To determine the usefulness of MR enterography in the detection of recurrence in the ileocolonic anastomosis in patients with Crohn's disease that have undergone intestinal resection.

Material and methods

We used MR enterography and ileocolonoscopy to study 30 patients with Crohn's disease who had undergone intestinal resection. To determine the degree of relapse, the findings at MR enterography were quantified using our own index of Crohn's disease activity and the findings at ileocolonoscopy were quantified using the Rutgeerts scale. Ileocolonoscopy was considered the gold standard.

Results

Compared to the gold standard, MR enterography yielded 100% sensitivity, 60% specificity, 92.6% positive predictive value (PPV), 100% negative predictive value (NPV), and 93.3% diagnostic accuracy. The concordance between the degree of recurrence determined with MR enterography and with ileocolonoscopy was moderate (κ=0.41). However, when patients were classified into two groups (high or low grade) according to outcome and the possibility of repeat surgery, the concordance was excellent (κ=0.87). Using this classification, MR enterography had 85% sensitivity, 100% specificity, 100% PPV, and 76.9% NPV.

Conclusions

MR enterography is a useful imaging method for detecting recurrence of Crohn's disease after surgery and for differentiating between patients with higher or lower risk of poor outcome. MR enterography has good concordance with ileocolonoscopy and is an alternative to ileocolonoscopy in determinate occasions.

Keywords:
Crohn's disease
Small bowel
Magnetic resonance imaging
Sensitivity and specificity
Recurrence
Resumen
Objetivos

Demostrar la utilidad de la RM-enterografía (RM-E) en la detección de recurrencias en la anastomosis ileocolónica en pacientes con enfermedad de Crohn (EC) que han sufrido una resección intestinal previa.

Material y métodos

Se estudió a 30 pacientes con EC e historia de resección intestinal mediante RM-E e ileocolonoscopia. Para determinar el grado de la recurrencia, los hallazgos se cuantificaron mediante un índice propio de actividad de la EC en RM y mediante el índice endoscópico de recurrencia de Rutgeerts, respectivamente. Se consideró a la ileocolonoscopia como el patrón de referencia.

Resultados

La RM-E mostró para la detección de recurrencia sensibilidad del 100%, especificidad del 60%, valor predictivo positivo (VPP) del 92,6%, valor predictivo negativo (VPN) del 100% y exactitud diagnóstica del 93,3%. La concordancia entre el grado de la recurrencia determinado por RM-E y por ileocolonoscopia fue moderada (κ=0,41). Sin embargo, después de establecer solo dos grupos (alto o bajo grado) que indican el comportamiento evolutivo y la posibilidad de nueva cirugía, la concordancia pasó a ser excelente (κ=0,87). Para este supuesto se obtuvo sensibilidad del 85%, especificidad del 100%, VPP del 100% y VPN del 76,9%.

Conclusiones

La RM-E es un método de imagen útil para detectar la recurrencia posquirúrgica en la EC y diferenciar entre grupos de mayor o menor riesgo evolutivo.

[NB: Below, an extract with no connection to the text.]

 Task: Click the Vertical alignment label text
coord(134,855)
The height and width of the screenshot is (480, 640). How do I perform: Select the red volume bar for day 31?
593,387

Su concordancia con la ileocolonoscopia es alta, por lo que puede ser una alternativa en determinadas ocasiones.

Palabras clave:
Enfermedad de Crohn
Intestino delgado
Resonancia magnética
Sensibilidad y especificidad
Recurrencia
Full Text
Introduction

About 80% of patients with Crohn's disease (CD) require bowel resection at some point in their life to address complications. Unfortunately, surgery does not cure the disease and recurrence is generally the norm, usually at the anastomosis and neoterminal ileum. In the absence of treatment, 65–90% of patients will have endoscopic recurrence at one year and 80–100% at 3 years. Regarding clinical recurrence, 20–30% of patients will have symptoms of recurrence at 1 year, with a 10% increase in each of the subsequent years, and 40–50% of patients will need repeat surgery at 10 years.1 Early detection of endoscopic recurrence, even in asymptomatic patients, and the use of the most appropriate treatment for each case aim at modifying the course of CD and avoiding repeat surgery.2 To that end, protocolized use of ileocolonoscopy 6–12 months after surgery is indicated.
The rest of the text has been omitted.